When I proudly announced around Christmas time that I was committing to riding my bike in the new year, I didn’t find it unusual that my friends and family were fully supportive.
What I did find unusual, however, was what happened when I wrote about my cycling journey and shared it online. Within hours, I received a stream of tweets and messages of encouragement, support and reassurance from people I had never met before. These strangers told me I wouldn’t regret the new love affair I was about to have with my bike. In fact, many told me it’d be the best decision I’d make this year.
You see, I expected some digs when I wrote that piece, maybe a few throwaway comments about my shopper bike and perhaps an experienced cyclist telling me something I wrote in my article was wrong. Instead, I was welcomed with open arms into this new community of people who showered me with advice, tips and what seemed like genuine excitement to have another person in the club.
When I wrote about feeling nervous about crossing busy roads and using the pedestrian crossing instead, they told me it wasn’t a sign of weakness.
When I explained I was petrified of cycling alone in London, they told me they had been there and that it would get better.
When I shared pictures of my bike parked up after doing my first solo ride, they congratulated me.
And when I posed the question whether I could do a full 18 miles alone on a route I’d never cycled, they told me to do it. (And I did, and I loved it.)
That wasn’t all. They told me apps to download, cycling clubs to join and routes to cycle. They gave me encouragement, sent me kind words, wished me luck, and welcomed me into their gang. And those people actually got me out on my bike. Online strangers made me feel at ease that it’s 100% okay to be at the beginning of my cycling journey with little knowledge about how to pump a tyre.
“You’ll get there, just keep at it, your confidence grows,” one woman wrote to me. “I started off just like you, using crossings at scary junctions and all, then eight months later I was planning a cycle across Canada.”
Another wrote: “We’ll give you a silent round of applause if we see you!

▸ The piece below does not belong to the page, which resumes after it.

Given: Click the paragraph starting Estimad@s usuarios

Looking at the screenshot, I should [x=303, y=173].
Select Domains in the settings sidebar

Good to see you riding your bike the right way; to enjoy it!”
Funnily enough, after having a look online I found out that being motivated to get outside and exercise because of support you received online isn’t actually unique. A study by University of Pennsylvania in 2015 found that social networks alone can be a “powerful motivator” to encourage more physical activity. The study found it was online peers on these networks sending encouraging messages that would motivate people to exercise.

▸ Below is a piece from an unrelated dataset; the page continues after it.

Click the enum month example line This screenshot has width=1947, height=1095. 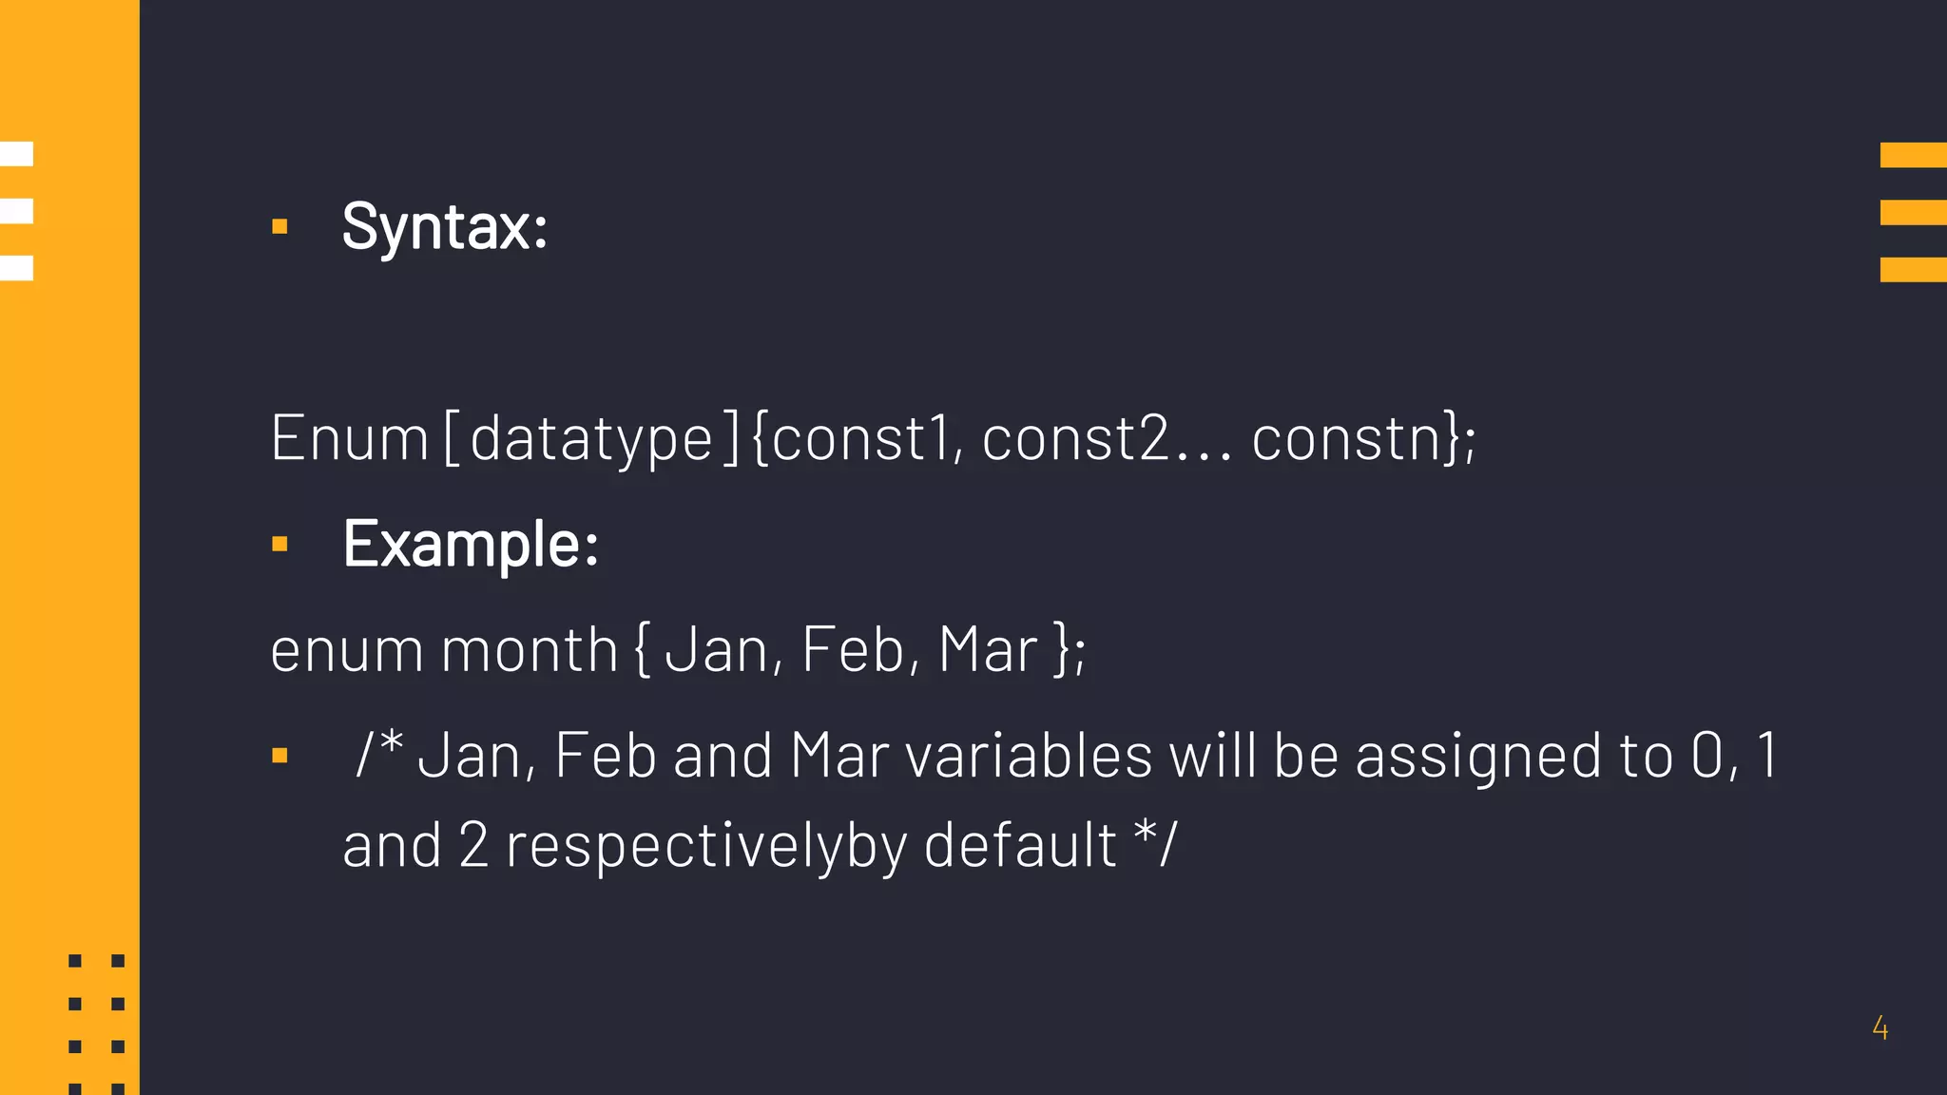coord(678,651)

“Even anonymous social interaction will create behaviour change,” the authors concluded. “[In the study] the participants, in fact, knew remarkably little about one another, yet the results indicate that even minimal exposure to social cues can have strong effects.”
That conclusion sums up exactly how I felt. I didn’t know these people at all and it’s strange to think that reading words on a screen from them had such an impact, but it really did. When I was sat at my desk at work scrolling through everyone’s tweets of support, it genuinely made me want to go out on my bike in that moment.
I’ve never experienced this sort of support and encouragement online - even as a runner, when I would share questions before my half-marathon, or when I started Pilates and found it really difficult - I never felt that sense of community or support of people egging me on.
Having people telling you you can do something (and meaning it), really does make you believe you can do it. Hearing people’s journeys from being a beginner to achieving milestones in that sport does make you realise it’s possible.
Surely this is something we should all try and do to encourage others to exercise? If every person who was worried or anxious about starting a new discipline of sport - or any exercise for that matter - was met with encouraging comments from others, I’m pretty sure more people would be inspired to get out there and just do it.
So this is a callout: To anyone you can support in their fitness journey - even as a stranger online - do it.
And a thank you: To the people I’ve never even met who, unknowingly, got me to get up and out on my bike with a hangover on a few hours’ sleep just because I wanted to do that 18-mile cycle on my own.